(REQUIREMENT 1)
Could you repeat the entries word for word, starting at the line that contains "At what coordinates should I click to accomplish: Go" and stopping after the line that contains "Action: tap(138, 941)"?

Even 2MB pages aren't terrible; Hans even suggested that 4M might be ok. (That's the x86-32 hugepage size.) And BTW, only serious high-performance software like databases will want to map non-volatile-storage DIMMs into its own virtual address space for the equivalent of direct-IO. Everything else will go through the filesystem. Or if it's fast enough (or DRAM is limited / non-existent), the OS could satisfy mmap(PROT_READ|PROT_EXEC) requests by mapping the non-volatile storage directly with 1G/2M/4k pages. It would be a perf win to limit your mapping to a 2M-aligned multiple of 2M. – Febrifacient 1/10, 2017 at 15:52

@PeterCordes, Yes, indeed the 4KiB is the problematic one. Huge pages are definitively the only way to go. It's hard to say what the future will be when we will be hitting the 2^52 limit, sizes like GiB may even be considered small. Personally, I believe that a software walked tables with a directly accessible TLB would be a better approach (like it happen for some MIPS implementation IIRC) – Thermel 1/10, 2017 at 16:3

@gsi-frank Maybe the author was referring to the 32-bit paging? That uses 12-bit indexes. – Thermel 1/10, 2017 at 16:6

@MargaretBloom: Hmm, maybe a hybrid approach would be possible (with SW page walks for regions selected by a bit in their PML4E). Unless we get rid of 4k/2M pages altogether, hardware speculative page walks happening in parallel with other work are too valuable. Current x86 implementations have dedicated page-walk hardware; it's not a microcode-assisted thing that takes over the pipeline, so it can happen as part of next-page prefetch while looping over big arrays. See stackoverflow.com/questions/32256250/…. – Febrifacient 1/10, 2017 at 16:13

Any kind of context-switch is vastly more expensive than HW page walk. Maybe there could be a way around with a kernel-supplied function pointer that executes in a special mode that can only read memory and update a TLB. (It can't use user-space memory for anything, otherwise another thread could attack it and lead to priv. escalation. Denying memory write entirely might make it plausible to let out-of-order execution mix this in with user-space uops) – Febrifacient 1/10, 2017 at 16:21

@PeterCordes Good point about speculative and current HW page walk. Teasing: What if in the future we'll have so much memory that we could afford to assign a process a few TiB or PiB unconditionally without worrying if it's effectively used or not? An enlarged TLB combined with very huge pages (talking about TiB or more) will allow the OS the allocate all the memory of a process at creation time. Pages will rarely be swapped out. Just teasing of course :) – Thermel 1/10, 2017 at 16:36

@MargaretBloom: Yeah, if the hardware had mode where 4k pages didn't exist, the penalty for 4k-split loads/stores might disappear (and only happen when splitting across two of the smallest possible pages). Currently, a 4k-split has the same penalty on Skylake (and presumably everything else) even if it's fully contained in a 2M hugepage vs. split across a 2M boundary or the boundary between two actual 4k pages. (With TLB and L1D hot for all cases.) i.e. HW detection of a 4k-split happens without waiting for a TLB check to finish. – Febrifacient 1/10, 2017 at 17:1

@MargaretBloom The author describe the architecture as "Intel 64 architecture: also known as x86_64 and AMD64". – Antilog 1/10, 2017 at 17:20

@MargaretBloom My bad, I miss interpreted. It is 9 bit as you said: 4*9bit (each index) + 12bit (offset) = 48bit. – Antilog 1/10, 2017 at 21:27

Update: Intel has published a 5-level page table extension en.wikipedia.org/wiki/Intel_5-level_paging that extends virtual addresses to 57 bits, but the last 4 levels are the same (so phys addr width = 52 still). Sometimes called PML5: software.intel.com/sites/default/files/managed/2b/80/… has full details. CPUs that support it will also support standard PML4 tables; you have to set a bit in CR4 to enable PML5 mode (before entering long mode). – Febrifacient 29/4, 2019 at 21:41

AMD rushed to be the first to ship an x86 CPU with 64-bit - reusing PAE is also yet another case of AMD enabling hardware similarity between modes, e.g. the page-walker hardware only needs to handle legacy vs. PAE, not also a 3rd format, to fully / efficiently support legacy mode and long mode. And also rushing in the sense of trying to make things as similar as possible for OSes, making it easier for existing OSes to use existing code that knows about that page-table format. (And in other design choices, for compilers to use similar code-gen, all insns work the same way, even ugly ones) – Febrifacient 24/5, 2021 at 21:36

The earlier answer says

Certainly, the size of the physical address space has some hardware cost associated with it: more pins [...] and more space in the caches/TLBs.

(MATERIAL FOR THIS EXERCISE)
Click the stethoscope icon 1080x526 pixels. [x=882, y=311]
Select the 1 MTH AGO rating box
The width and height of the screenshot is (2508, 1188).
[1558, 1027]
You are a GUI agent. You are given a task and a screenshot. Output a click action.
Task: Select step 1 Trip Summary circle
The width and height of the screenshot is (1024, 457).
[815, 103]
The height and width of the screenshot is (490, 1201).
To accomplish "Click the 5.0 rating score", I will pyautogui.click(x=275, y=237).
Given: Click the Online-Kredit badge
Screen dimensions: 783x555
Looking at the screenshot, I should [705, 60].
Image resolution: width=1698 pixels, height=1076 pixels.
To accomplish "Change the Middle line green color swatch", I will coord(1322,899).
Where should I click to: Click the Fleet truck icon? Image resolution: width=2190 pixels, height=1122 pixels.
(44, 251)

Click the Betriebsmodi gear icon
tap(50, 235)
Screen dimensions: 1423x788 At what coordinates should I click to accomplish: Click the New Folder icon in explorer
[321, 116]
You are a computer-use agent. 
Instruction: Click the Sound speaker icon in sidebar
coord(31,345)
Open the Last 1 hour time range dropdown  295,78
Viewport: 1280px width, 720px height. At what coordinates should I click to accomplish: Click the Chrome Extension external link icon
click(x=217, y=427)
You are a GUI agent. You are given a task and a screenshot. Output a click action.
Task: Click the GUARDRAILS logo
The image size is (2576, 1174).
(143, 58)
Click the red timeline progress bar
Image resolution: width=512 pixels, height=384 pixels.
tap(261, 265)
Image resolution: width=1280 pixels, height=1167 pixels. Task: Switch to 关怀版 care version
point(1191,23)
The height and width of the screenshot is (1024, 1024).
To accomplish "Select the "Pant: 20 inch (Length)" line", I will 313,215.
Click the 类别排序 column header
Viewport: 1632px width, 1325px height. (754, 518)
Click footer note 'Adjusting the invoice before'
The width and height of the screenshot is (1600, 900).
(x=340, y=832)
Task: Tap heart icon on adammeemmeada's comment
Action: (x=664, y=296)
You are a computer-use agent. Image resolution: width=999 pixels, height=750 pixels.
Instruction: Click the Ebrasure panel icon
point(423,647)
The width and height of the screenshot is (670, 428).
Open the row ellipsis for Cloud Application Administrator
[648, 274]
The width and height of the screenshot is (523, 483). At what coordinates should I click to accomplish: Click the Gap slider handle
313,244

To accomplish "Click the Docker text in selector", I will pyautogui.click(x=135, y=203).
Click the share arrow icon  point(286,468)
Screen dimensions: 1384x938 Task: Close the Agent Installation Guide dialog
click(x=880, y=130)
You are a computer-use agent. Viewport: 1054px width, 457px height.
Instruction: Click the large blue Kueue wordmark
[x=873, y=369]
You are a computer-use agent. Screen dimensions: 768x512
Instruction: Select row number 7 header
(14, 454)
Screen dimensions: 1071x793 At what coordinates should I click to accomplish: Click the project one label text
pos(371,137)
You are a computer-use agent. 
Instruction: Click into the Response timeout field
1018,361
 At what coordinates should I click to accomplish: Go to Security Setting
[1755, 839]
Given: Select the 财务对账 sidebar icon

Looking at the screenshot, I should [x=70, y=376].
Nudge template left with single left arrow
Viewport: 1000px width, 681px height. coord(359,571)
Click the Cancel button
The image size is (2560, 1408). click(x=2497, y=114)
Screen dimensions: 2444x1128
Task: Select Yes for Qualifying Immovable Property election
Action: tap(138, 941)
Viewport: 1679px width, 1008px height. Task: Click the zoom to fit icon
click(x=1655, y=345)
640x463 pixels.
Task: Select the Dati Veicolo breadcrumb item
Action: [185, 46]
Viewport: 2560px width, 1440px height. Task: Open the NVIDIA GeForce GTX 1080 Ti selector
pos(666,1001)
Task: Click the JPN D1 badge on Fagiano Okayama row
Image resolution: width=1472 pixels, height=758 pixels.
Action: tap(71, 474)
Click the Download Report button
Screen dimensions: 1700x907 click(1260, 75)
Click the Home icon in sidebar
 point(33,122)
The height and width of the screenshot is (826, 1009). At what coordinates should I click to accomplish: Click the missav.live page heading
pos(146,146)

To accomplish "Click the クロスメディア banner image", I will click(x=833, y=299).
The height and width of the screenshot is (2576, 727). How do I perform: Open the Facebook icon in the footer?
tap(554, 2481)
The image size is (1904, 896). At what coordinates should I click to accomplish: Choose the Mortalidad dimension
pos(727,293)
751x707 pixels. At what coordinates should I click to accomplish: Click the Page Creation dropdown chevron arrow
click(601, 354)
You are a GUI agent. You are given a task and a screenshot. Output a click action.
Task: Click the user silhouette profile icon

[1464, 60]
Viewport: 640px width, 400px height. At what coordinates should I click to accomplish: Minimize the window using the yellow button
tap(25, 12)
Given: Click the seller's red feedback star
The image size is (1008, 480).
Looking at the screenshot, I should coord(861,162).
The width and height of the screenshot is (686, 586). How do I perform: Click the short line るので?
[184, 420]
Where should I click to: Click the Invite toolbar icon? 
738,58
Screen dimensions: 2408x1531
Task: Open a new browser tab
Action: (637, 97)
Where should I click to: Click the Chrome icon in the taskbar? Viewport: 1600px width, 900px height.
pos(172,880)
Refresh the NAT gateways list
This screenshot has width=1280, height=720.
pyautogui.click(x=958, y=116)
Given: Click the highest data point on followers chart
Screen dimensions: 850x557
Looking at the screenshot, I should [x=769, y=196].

(REQUIREMENT 2)
Can you continue the comment thread on x86-64 paging and page-table levels from where it stops?

(TASK OUTPUT 1)
 At what coordinates should I click to accomplish: Go to Security Setting
[1755, 839]
Given: Select the 财务对账 sidebar icon

Looking at the screenshot, I should [x=70, y=376].
Nudge template left with single left arrow
Viewport: 1000px width, 681px height. coord(359,571)
Click the Cancel button
The image size is (2560, 1408). click(x=2497, y=114)
Screen dimensions: 2444x1128
Task: Select Yes for Qualifying Immovable Property election
Action: tap(138, 941)

(TASK OUTPUT 2)
which suggests a misconception in the author's mind: that x86-64 CPUs actually have enough pins to address 2⁵² bytes of RAM.

In reality, no CPU ever released has had close to that much physical address space. The sockets don't support it, and (therefore) they don't need bits in the cache or TLB for it either.

The only sense in which the address space is 52 bits is that some of the bits in the page table entries are marked as reserved (meaning the OS must set them to 0) while others are marked as ignored (meaning the OS can use them for its own purposes). There are just enough reserved bits to extend the physical address space to 2⁵² bytes in the future—though they could also be assigned other roles, in principle.

The tradeoff of assigning bits as reserved/ignored is:

Fewer ignored bits means that OSes can store less information there, which might make them slower in the present day.
Fewer reserved bits means that the page table entry format might have to be changed yet again when the limit of physical address space is hit, years down the line.

32-bit x86 CPUs for years had a 36-bit physical address space, so it is possible to have a physical address space larger than the virtual, but it is awkward at the OS level. I don't believe there are any plans to release an x86-64 CPU with a physical address space larger than the virtual. Intel recently introduced 5-level paging, which increases the virtual address space to 2⁵⁷ bytes. Their white paper says, of the physical address size of Intel processors as returned by CPUID with EAX=80000008h:

Processors that support Intel 64 architecture have enumerated at most 46 for this value. Processors that support 5-level paging are expected to enumerate higher values, up to 52.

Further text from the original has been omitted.